◆ **What needs to be done**: Once you reach the line containing "Where should I click to: Open" in the entries below, write out that line and each one after it down to the line containing "Click the Visits", exactly and with nothing added.

Saved data entries:
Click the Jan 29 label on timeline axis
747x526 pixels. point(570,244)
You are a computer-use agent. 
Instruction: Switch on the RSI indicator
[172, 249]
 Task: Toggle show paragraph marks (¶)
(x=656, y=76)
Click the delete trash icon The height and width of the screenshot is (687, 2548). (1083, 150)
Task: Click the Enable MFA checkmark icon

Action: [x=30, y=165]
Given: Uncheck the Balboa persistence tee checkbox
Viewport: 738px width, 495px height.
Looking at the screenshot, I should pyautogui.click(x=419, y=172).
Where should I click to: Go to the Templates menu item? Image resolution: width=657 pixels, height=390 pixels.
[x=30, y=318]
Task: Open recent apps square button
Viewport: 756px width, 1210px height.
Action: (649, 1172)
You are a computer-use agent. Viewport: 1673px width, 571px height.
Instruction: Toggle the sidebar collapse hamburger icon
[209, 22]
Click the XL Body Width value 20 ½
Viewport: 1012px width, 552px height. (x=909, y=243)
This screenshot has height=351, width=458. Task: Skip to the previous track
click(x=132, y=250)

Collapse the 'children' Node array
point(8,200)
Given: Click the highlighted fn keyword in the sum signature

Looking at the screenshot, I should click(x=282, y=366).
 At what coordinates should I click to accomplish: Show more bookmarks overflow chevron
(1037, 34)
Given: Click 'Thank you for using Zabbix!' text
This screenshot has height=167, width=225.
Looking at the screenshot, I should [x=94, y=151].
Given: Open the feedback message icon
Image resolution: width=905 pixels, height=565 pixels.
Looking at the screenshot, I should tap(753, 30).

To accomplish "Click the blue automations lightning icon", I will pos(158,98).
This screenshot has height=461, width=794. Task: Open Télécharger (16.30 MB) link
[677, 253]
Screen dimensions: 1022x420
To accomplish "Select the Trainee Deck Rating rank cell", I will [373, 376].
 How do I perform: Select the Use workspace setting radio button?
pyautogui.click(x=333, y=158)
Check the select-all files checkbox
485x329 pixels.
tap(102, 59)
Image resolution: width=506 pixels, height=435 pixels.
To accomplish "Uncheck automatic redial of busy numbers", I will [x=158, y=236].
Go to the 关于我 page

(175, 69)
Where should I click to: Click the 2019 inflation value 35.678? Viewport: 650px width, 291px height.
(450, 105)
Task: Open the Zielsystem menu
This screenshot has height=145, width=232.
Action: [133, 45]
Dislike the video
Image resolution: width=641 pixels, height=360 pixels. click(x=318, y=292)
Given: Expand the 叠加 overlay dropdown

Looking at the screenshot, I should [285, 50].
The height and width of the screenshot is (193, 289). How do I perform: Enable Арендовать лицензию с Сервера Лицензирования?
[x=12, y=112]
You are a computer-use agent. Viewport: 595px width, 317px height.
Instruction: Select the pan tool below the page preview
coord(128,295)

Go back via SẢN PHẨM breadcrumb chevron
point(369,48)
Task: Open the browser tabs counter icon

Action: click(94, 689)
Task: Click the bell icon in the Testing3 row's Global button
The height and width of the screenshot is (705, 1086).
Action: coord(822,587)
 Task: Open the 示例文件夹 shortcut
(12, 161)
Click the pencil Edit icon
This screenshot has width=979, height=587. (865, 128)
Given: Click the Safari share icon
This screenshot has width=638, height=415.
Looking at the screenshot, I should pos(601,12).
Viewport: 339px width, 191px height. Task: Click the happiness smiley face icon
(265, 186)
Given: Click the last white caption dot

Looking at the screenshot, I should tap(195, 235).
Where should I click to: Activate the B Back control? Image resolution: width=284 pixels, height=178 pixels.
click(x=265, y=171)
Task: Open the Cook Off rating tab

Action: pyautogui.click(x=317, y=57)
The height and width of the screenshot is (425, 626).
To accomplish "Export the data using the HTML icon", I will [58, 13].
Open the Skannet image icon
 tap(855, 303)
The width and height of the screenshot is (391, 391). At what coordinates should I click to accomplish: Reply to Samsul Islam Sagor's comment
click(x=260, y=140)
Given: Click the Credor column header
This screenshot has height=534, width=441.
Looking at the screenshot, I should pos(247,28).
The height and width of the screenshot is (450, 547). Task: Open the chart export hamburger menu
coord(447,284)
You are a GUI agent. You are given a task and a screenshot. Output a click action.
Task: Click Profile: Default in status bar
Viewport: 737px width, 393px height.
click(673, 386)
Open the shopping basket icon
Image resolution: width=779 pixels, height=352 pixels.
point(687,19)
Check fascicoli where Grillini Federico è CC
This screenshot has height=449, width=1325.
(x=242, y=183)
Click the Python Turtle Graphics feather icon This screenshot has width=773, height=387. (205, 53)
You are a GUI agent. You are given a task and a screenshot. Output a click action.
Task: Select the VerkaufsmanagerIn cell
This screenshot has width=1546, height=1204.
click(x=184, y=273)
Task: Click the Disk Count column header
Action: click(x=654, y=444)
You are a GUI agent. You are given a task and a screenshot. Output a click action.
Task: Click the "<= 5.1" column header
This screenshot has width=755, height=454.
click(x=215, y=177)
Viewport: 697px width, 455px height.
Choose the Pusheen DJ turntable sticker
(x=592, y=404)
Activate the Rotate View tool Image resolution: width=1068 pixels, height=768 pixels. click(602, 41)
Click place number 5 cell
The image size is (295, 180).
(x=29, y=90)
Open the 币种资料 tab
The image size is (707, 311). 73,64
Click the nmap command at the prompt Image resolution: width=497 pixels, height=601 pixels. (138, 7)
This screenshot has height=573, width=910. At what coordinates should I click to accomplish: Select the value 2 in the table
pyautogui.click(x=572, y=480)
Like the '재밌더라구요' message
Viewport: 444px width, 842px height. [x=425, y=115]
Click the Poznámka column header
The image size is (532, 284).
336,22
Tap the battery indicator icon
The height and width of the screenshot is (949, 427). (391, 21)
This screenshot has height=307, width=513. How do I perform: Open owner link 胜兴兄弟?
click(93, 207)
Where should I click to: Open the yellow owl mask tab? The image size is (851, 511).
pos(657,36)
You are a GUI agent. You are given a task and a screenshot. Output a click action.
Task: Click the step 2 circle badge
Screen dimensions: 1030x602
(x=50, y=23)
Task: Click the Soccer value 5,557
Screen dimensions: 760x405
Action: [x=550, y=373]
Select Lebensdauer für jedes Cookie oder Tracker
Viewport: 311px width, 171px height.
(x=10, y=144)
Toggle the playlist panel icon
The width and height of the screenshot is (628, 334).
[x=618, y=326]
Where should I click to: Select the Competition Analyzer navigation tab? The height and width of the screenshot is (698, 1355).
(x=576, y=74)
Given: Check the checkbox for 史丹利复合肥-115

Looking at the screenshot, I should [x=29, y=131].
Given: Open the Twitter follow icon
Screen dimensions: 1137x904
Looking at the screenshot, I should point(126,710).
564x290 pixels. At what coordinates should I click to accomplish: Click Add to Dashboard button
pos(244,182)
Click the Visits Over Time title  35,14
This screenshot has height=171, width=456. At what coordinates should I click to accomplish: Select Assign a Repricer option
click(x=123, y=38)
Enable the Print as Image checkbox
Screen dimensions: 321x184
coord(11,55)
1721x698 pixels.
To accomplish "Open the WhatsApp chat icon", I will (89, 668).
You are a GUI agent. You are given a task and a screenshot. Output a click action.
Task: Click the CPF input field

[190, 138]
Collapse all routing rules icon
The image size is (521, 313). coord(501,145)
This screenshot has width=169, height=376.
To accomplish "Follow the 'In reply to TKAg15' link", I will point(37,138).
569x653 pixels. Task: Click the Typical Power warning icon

◆ **Solved problem**:
Where should I click to: Open the yellow owl mask tab? The image size is (851, 511).
pos(657,36)
You are a GUI agent. You are given a task and a screenshot. Output a click action.
Task: Click the step 2 circle badge
Screen dimensions: 1030x602
(x=50, y=23)
Task: Click the Soccer value 5,557
Screen dimensions: 760x405
Action: [x=550, y=373]
Select Lebensdauer für jedes Cookie oder Tracker
Viewport: 311px width, 171px height.
(x=10, y=144)
Toggle the playlist panel icon
The width and height of the screenshot is (628, 334).
[x=618, y=326]
Where should I click to: Select the Competition Analyzer navigation tab? The height and width of the screenshot is (698, 1355).
(x=576, y=74)
Given: Check the checkbox for 史丹利复合肥-115

Looking at the screenshot, I should [x=29, y=131].
Given: Open the Twitter follow icon
Screen dimensions: 1137x904
Looking at the screenshot, I should point(126,710).
564x290 pixels. At what coordinates should I click to accomplish: Click Add to Dashboard button
pos(244,182)
Click the Visits Over Time title  35,14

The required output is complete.